The equation predicts that the action of an antagonist can be overcome or surmounted by increasing the concentration of the agonist, wherein the magnitude of the concentration ratio of the agonist is only dependent on the concentration of the antagonist, assuming an orthosteric mode of binding.
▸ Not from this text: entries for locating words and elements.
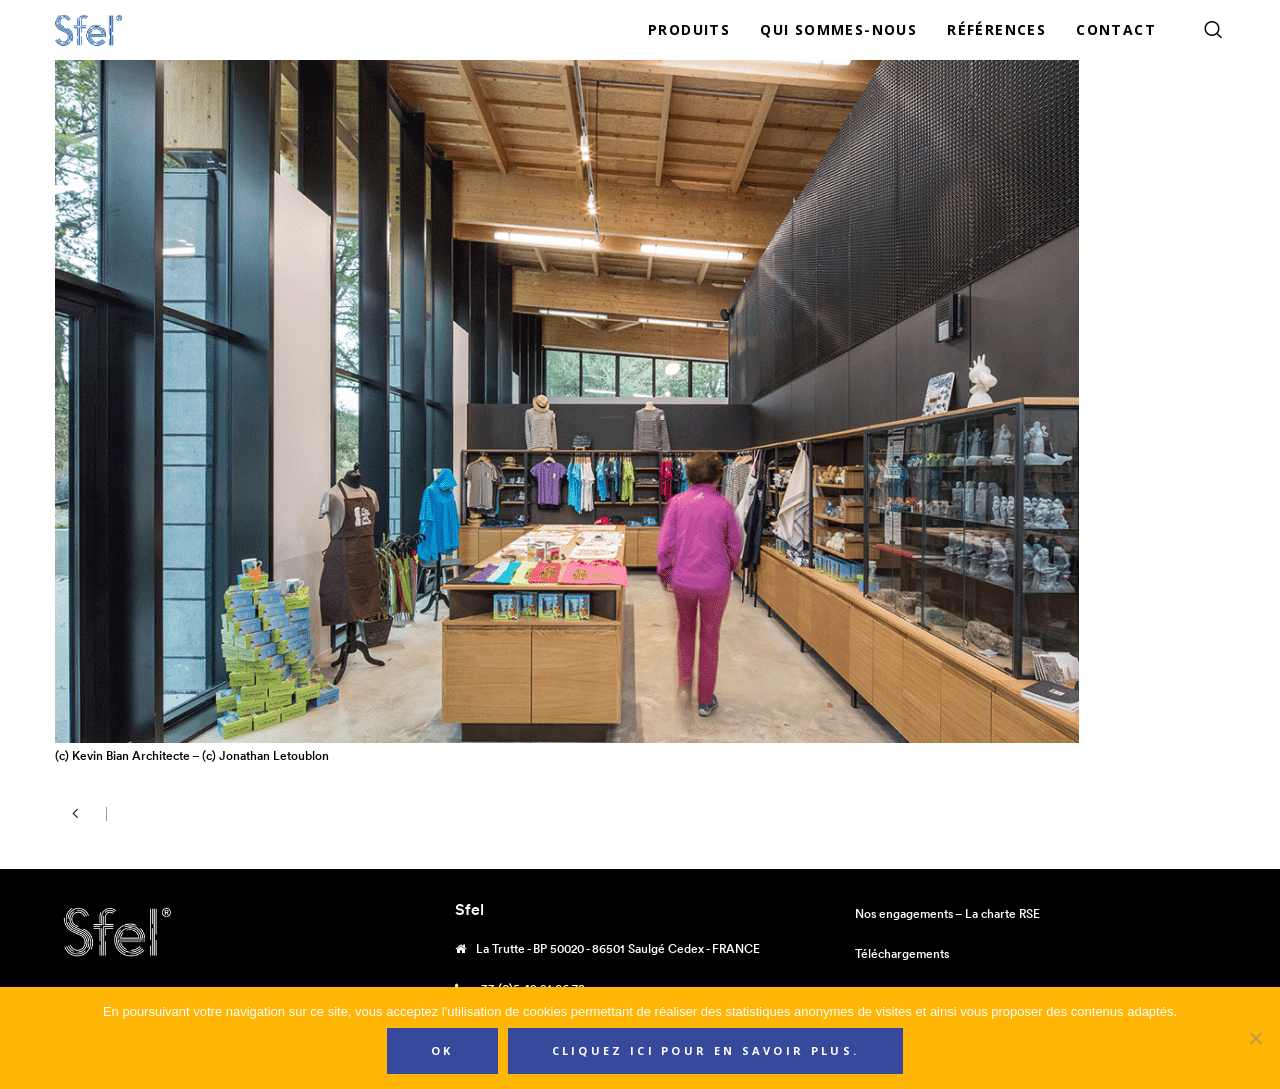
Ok (442, 1050)
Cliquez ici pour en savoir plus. (706, 1050)
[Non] (1255, 1038)
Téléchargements (902, 953)
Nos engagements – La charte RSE (947, 913)
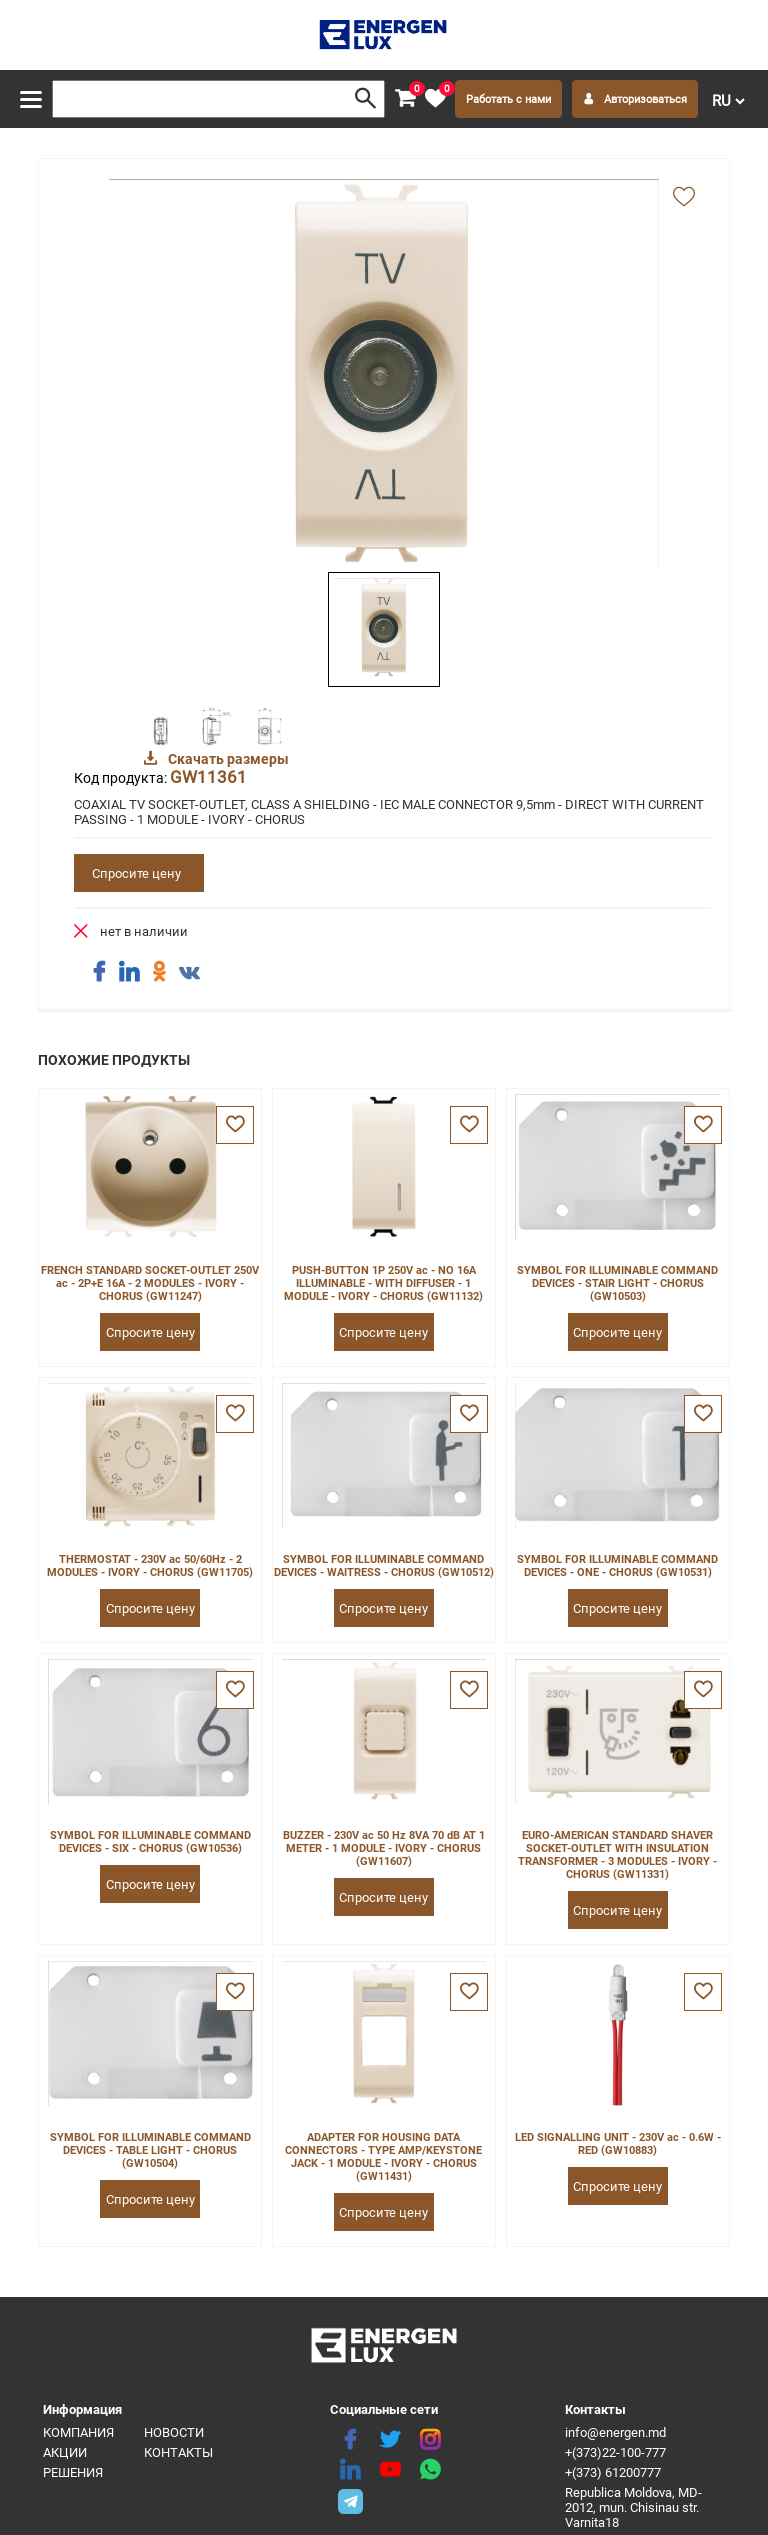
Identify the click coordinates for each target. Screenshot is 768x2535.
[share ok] (159, 972)
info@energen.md (615, 2432)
Figure 2. Concentration response theoretical curves generated, in the presence of increasing concentration of an antagonist B, based on the Black and Leff model of Operational Efficacy. The response is right shifted under increasing concentration of the antagonist [B]. Here the affinity of the agonist, $latexK_A$, and antagonist, $latexK_B$ was fixed at 1µM, [R_t] was fixed at a 100 and antagonist [B] titrated from 100 to 0.2. (A) Simulates the response with a low efficacy agonist, with $latexK_E$ = 100. (B) Simulates response with a high efficacy agonist, with $latexK_E$ = 1. (C) Simulates maximal stimulation by high intrinsic efficacy agonist ($latexK_E$ = 2.5) in a desensitized system (R_t = 50) whilst in the presence of an inhibitory concentration of antagonist B.